From the records below, extract only the lines running from the line with "Screen dimensions: 1892x1482" to the line with "Task: Click the 26 Settembre 2022 date link", both lines included, reproducing them exactly.

Entries taken from a collection
──────
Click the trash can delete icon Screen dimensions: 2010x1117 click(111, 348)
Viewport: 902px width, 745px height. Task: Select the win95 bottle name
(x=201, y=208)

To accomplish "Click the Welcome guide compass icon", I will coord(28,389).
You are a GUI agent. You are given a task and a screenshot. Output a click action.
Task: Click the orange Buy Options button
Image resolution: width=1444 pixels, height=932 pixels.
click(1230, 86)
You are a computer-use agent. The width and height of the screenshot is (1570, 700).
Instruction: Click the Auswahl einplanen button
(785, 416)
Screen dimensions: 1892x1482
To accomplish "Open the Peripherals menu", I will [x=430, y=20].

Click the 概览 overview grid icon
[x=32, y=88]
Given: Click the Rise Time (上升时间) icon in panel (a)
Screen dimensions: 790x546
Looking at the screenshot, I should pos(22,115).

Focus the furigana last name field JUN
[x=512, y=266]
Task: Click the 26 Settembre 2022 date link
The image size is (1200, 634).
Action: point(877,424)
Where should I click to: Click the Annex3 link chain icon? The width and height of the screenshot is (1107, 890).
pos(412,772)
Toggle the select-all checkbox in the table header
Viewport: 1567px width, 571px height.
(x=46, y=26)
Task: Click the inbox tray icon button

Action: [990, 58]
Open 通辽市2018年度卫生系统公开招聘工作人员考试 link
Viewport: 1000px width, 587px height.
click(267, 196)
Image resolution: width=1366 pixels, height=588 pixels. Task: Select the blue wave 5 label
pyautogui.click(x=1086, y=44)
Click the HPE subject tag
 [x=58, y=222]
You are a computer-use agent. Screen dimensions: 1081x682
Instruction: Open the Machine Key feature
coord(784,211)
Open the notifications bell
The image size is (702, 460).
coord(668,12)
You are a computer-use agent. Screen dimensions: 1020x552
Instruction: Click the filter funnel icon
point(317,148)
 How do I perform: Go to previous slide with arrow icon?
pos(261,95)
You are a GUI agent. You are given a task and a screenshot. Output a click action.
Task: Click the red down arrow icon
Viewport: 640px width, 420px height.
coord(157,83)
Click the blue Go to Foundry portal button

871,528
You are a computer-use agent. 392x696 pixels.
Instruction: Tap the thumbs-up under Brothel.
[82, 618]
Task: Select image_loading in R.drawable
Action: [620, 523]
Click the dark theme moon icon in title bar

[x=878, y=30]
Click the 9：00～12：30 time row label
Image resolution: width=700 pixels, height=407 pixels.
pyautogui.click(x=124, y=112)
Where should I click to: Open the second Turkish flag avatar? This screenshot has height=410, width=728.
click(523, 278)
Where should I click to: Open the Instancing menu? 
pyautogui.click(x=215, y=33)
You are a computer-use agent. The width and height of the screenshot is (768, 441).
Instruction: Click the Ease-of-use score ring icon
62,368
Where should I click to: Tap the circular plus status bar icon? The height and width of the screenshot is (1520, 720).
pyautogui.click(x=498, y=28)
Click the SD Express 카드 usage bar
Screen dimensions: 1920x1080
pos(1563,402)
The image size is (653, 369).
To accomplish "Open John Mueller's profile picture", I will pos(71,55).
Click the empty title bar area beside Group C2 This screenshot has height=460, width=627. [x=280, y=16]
──────
Task response ▸
Screen dimensions: 1892x1482
To accomplish "Open the Peripherals menu", I will [x=430, y=20].

Click the 概览 overview grid icon
[x=32, y=88]
Given: Click the Rise Time (上升时间) icon in panel (a)
Screen dimensions: 790x546
Looking at the screenshot, I should pos(22,115).

Focus the furigana last name field JUN
[x=512, y=266]
Task: Click the 26 Settembre 2022 date link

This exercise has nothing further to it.